Just over a month ago, I wrote a column about the Michigan hockey team’s irrelevance on the national scene. It was sitting in second place behind Notre Dame in the CCHA, but it still hadn’t shown me anything.

If you wanted to have a conversation about the Wolverines possibly competing for a national title this season, I would have told you, “Sorry, but this team just doesn’t have it in them. Maybe next year Red Berenson will win his third NCAA title.”

“You hope to peak at the right time,” senior forward Louie Caporusso added on Jan. 13. “You want to stay positive obviously, and you want to say that the team is headed in the right direction. I mean, that’s the obvious answer.

“The real answer will lie in what we do from here on out. I mean, you can speculate and you can predict that you think your team is going in the right direction, but it’s not going to do much if you’re not making that happen.”
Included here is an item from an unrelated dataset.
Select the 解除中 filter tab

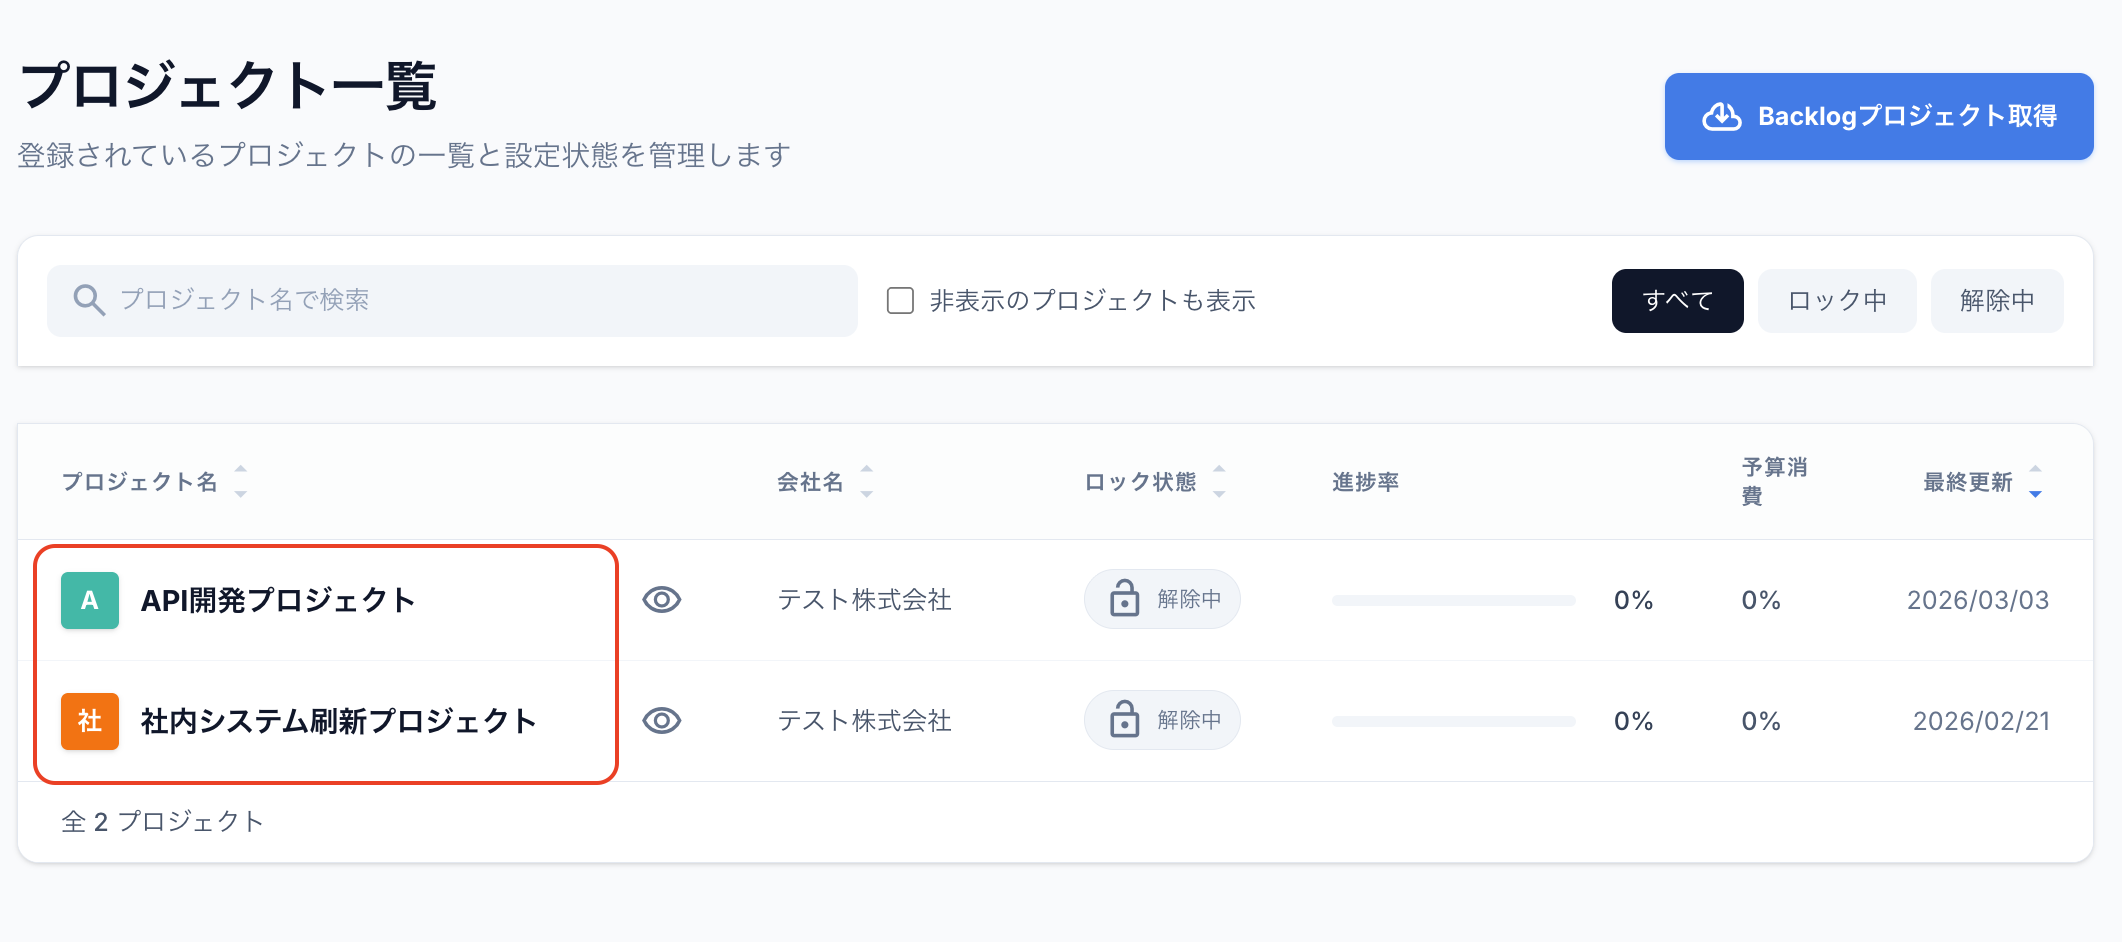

Following those comments, Michigan swept four of five conference series — three of which have come in the friendly confines of Yost Ice Arena. During that stretch, Berenson has received stellar goaltending from senior Shawn Hunwick, and barring any season-ending injury, it looks like Michigan will ride the Sterling Heights, Mich. native for the rest of the season.
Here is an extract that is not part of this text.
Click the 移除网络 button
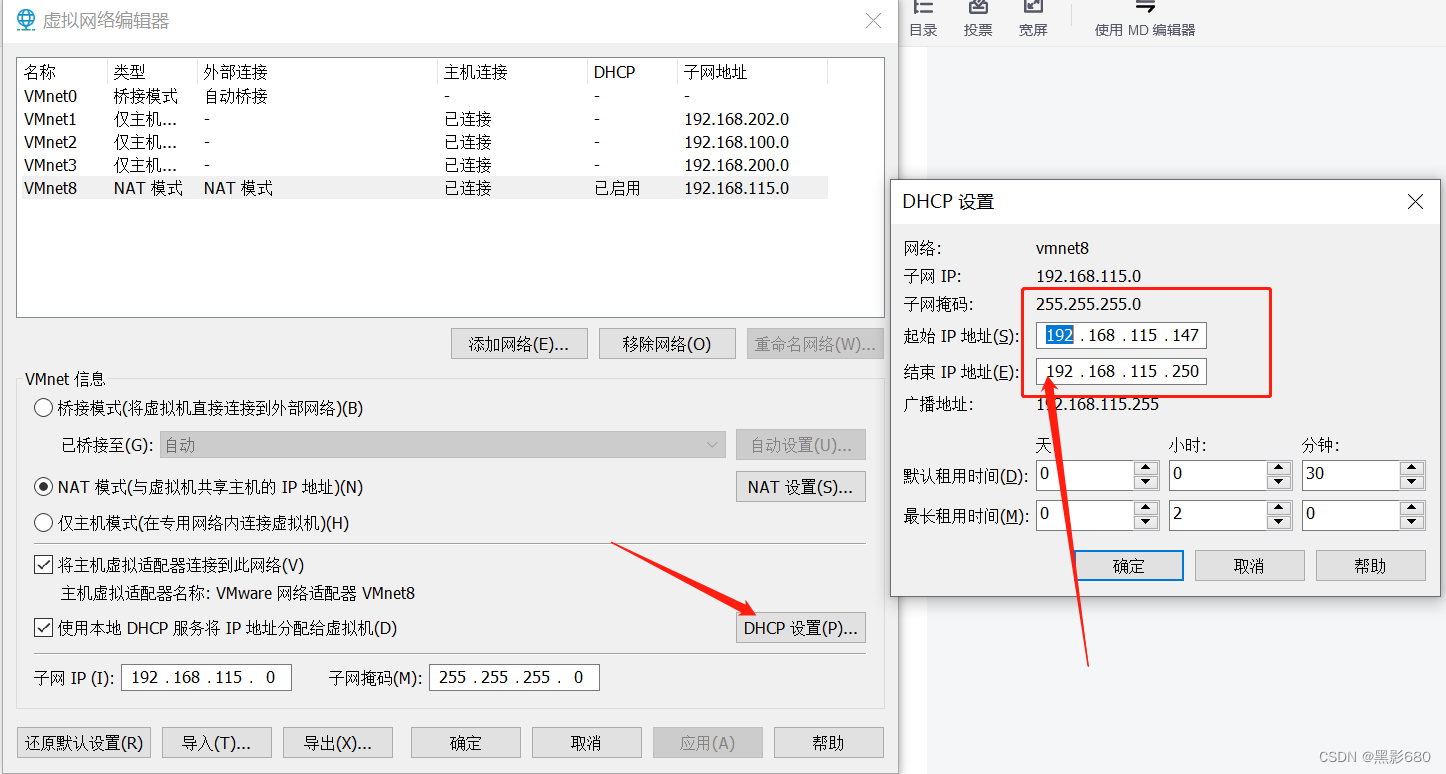1446x774 pixels. (667, 343)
Some of Michigan’s big guns have also resurfaced, with the likes of sophomores Chris Brown and Kevin Lynch combining for eight goals in that time span.

So, in a sense, Michigan is going in the right direction. But there’s just one slight issue — defense.
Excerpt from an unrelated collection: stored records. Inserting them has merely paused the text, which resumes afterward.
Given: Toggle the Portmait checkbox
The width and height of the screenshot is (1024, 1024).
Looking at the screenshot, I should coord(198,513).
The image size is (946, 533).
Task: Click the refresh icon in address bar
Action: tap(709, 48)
Don’t get me wrong. At times this season, Michigan’s team defense has been pretty solid. Just ask the world-record setting crowd in attendance at The Big Chill. The Wolverines currently rank 10th nationally, allowing just 2.38 goals per game.

But despite the their success in the past six weeks, it seems that during every press conference, the comments about playing better defensively surface.

This past Friday, after Michigan’s 6-3 win over Western Michigan, Berenson called a few of the Broncos’ goals “too easy,” and added that the team might have been a little too relaxed in its own end.

And it’s not just coming from the coaching staff — the players are being candid and calling a spade a spade.

“We emphasized tightening it up a little bit,” junior defenseman Greg Pateryn said following Friday’s game. “We were too loose after the second period. They got 17 shots there in the second, and we wanted to focus on defense and keep as many chances out as we could.”

You could pinpoint other areas of the Michigan hockey team and possibly say, “Hey, the power play has been hit or miss for most of the season. That’s where the Wolverines need the most work.”

Or how about, “They still don’t have a super-star player who can take over any game at the drop of a hat.”

No, the fact still remains: more attention to detail in the defensive zone and a better awareness of the opposing players on the ice will bring Michigan into national contention.

The Wolverines are clearly headed in the right direction. To say anything else would be downright wrong. A few tweaks here and there with the defensive mindset of the team, and you could be purchasing just a few more postseason tickets.

The road’s paved, and the car’s gassed up and ready to go.

Now it’s just time for Michigan to point it north to St. Paul, Minnesota and the Frozen Four.